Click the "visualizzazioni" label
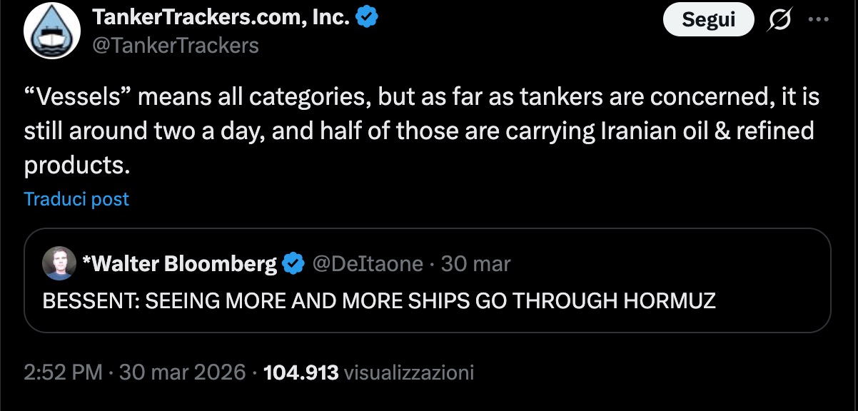The image size is (858, 411). [x=409, y=372]
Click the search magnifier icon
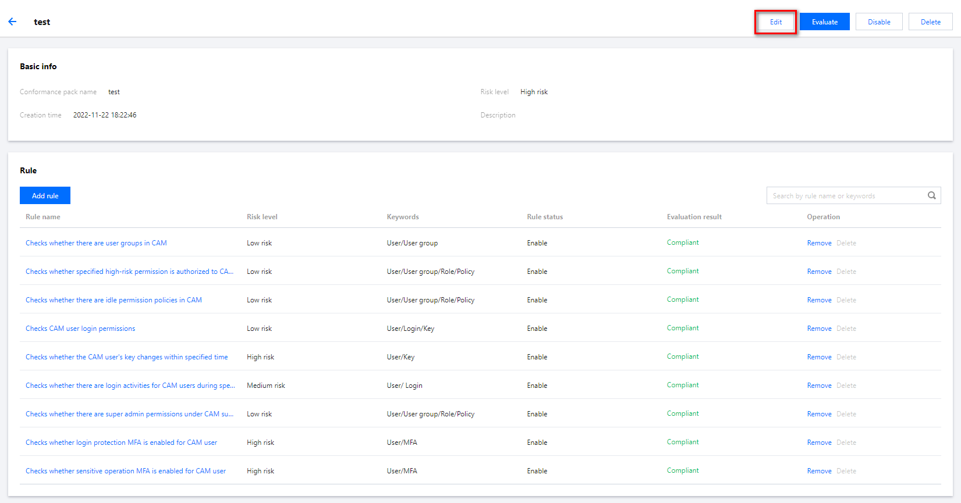The image size is (961, 503). (931, 195)
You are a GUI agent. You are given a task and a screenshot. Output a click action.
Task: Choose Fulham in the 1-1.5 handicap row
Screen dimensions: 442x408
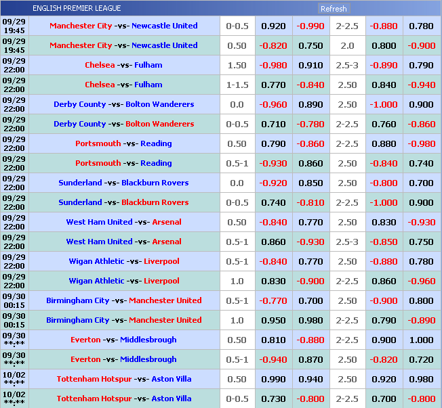148,85
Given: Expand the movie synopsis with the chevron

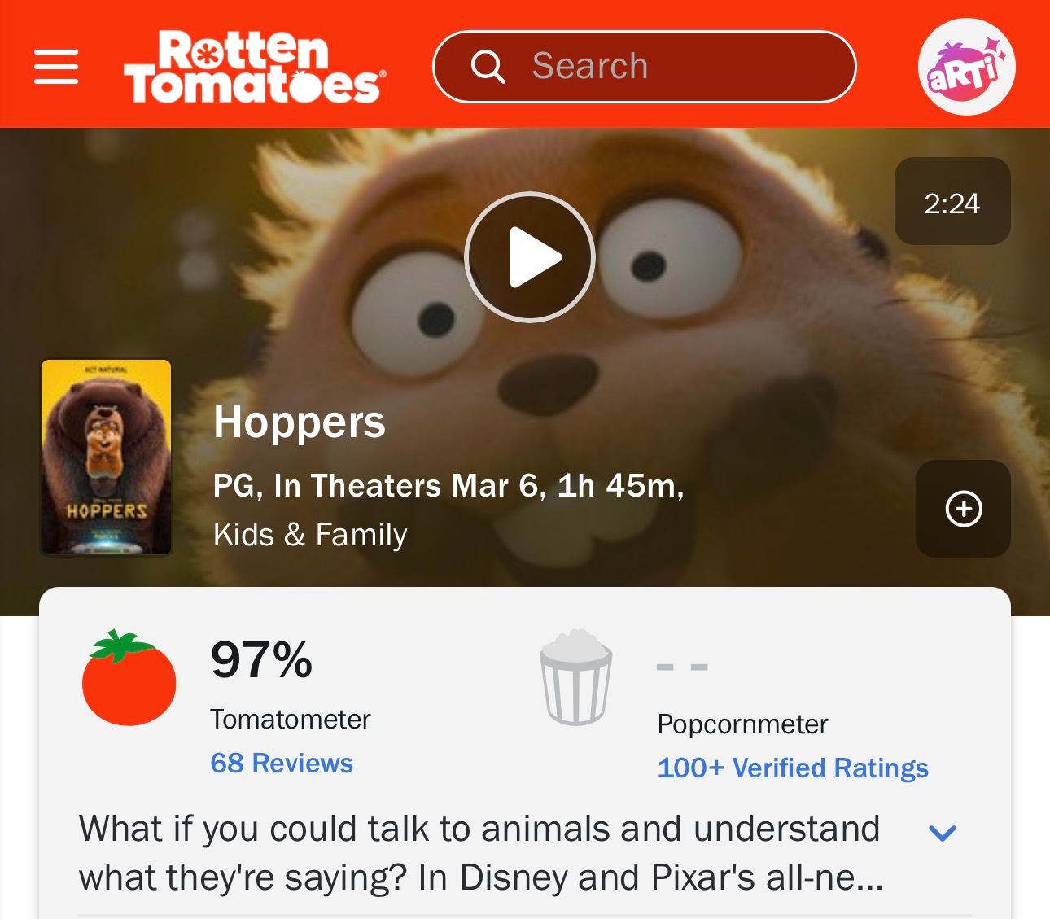Looking at the screenshot, I should coord(942,833).
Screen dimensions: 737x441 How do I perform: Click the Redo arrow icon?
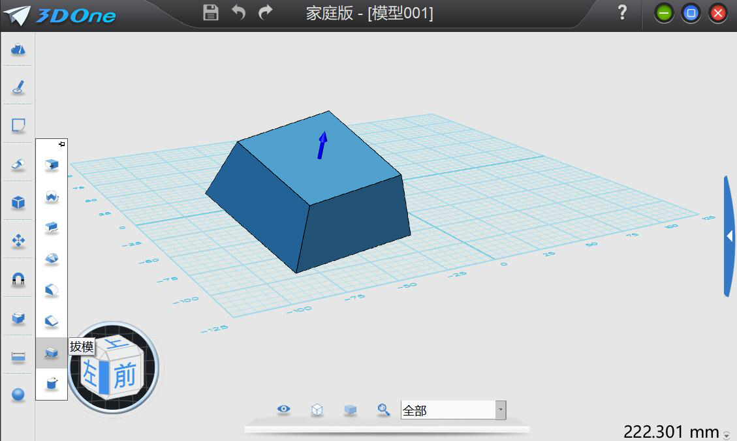(x=266, y=12)
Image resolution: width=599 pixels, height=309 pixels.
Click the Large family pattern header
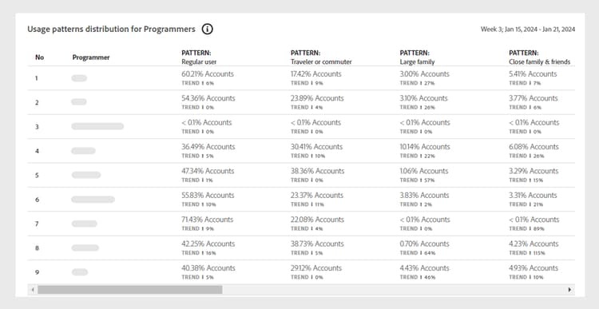pyautogui.click(x=417, y=57)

WORK REQUIRED: Would you write out exactly the lines of the data from the one holding "Image resolution: width=599" to the final line, both included, with pictures left out?

THE ANSWER:
Image resolution: width=599 pixels, height=309 pixels.
Click the Large family pattern header
pyautogui.click(x=417, y=57)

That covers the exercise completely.